Tokyo’s cherry blossom season (called Hanami) is in full swing and crowds of residents and tourists flock to the Japanese capital’s parks today to admire their blossoming, which has been delayed this year due to a cooler start to spring. .

Many flower lovers make appointments in the center of the Japanese capital to admire the cherry blossoms and their pink and white flower petals floating above the moats surrounding the Imperial Palace.

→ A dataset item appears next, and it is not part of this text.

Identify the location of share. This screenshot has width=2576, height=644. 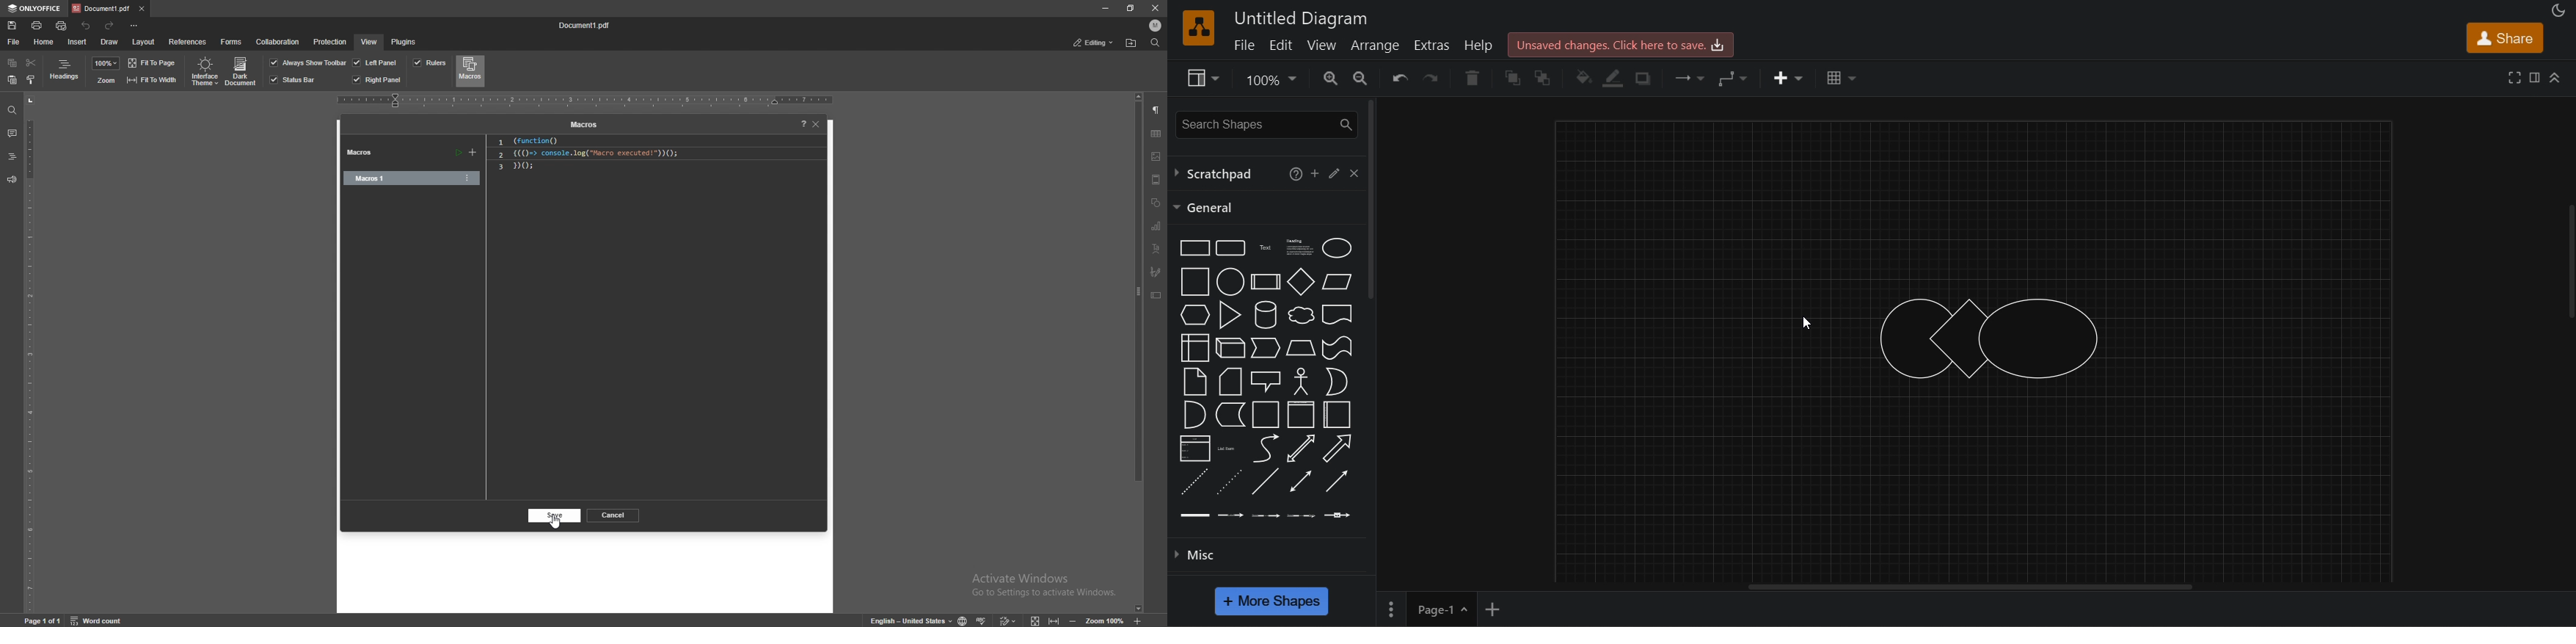
(2504, 38).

With foreign tourists now outnumbering pre-pandemic numbers, many travelers are also enjoying the unique sight, like Kamila Kielbowska, a 25-year-old New Yorker who planned her trip around the cherry blossom schedule.

“The spectacle lived up to expectations, it was magical to me, wonderful” he said.


For many Japanese, the blooming of the “sakura” simultaneously represents two things: a new beginning and the ephemeral nature of things.

“The cherry blossoms are completely symbolic, they symbolize all the joy and beauty that surrounds us,” said an emotional Mitsitaka Saito, 68, who told AFP he goes there every spring.

Flowering is profitable


According to Katsuhiro Miyamoto, emeritus professor at Kansai University, this year’s cherry blossom season will bring in Japan, including tourists and the festivities traditionally held under the blossoming trees (“hanami”), ¥1.1 trillion (about 6.7 billion euros), compared to 616 billion yen in 2023.

While the weather service attributes the extremely late blooming of cherry blossoms now to this spring’s cooler temperatures in Japan, it also sounds the alarm about climate change, which on average is causing cherry blossoms to bloom earlier and earlier each year.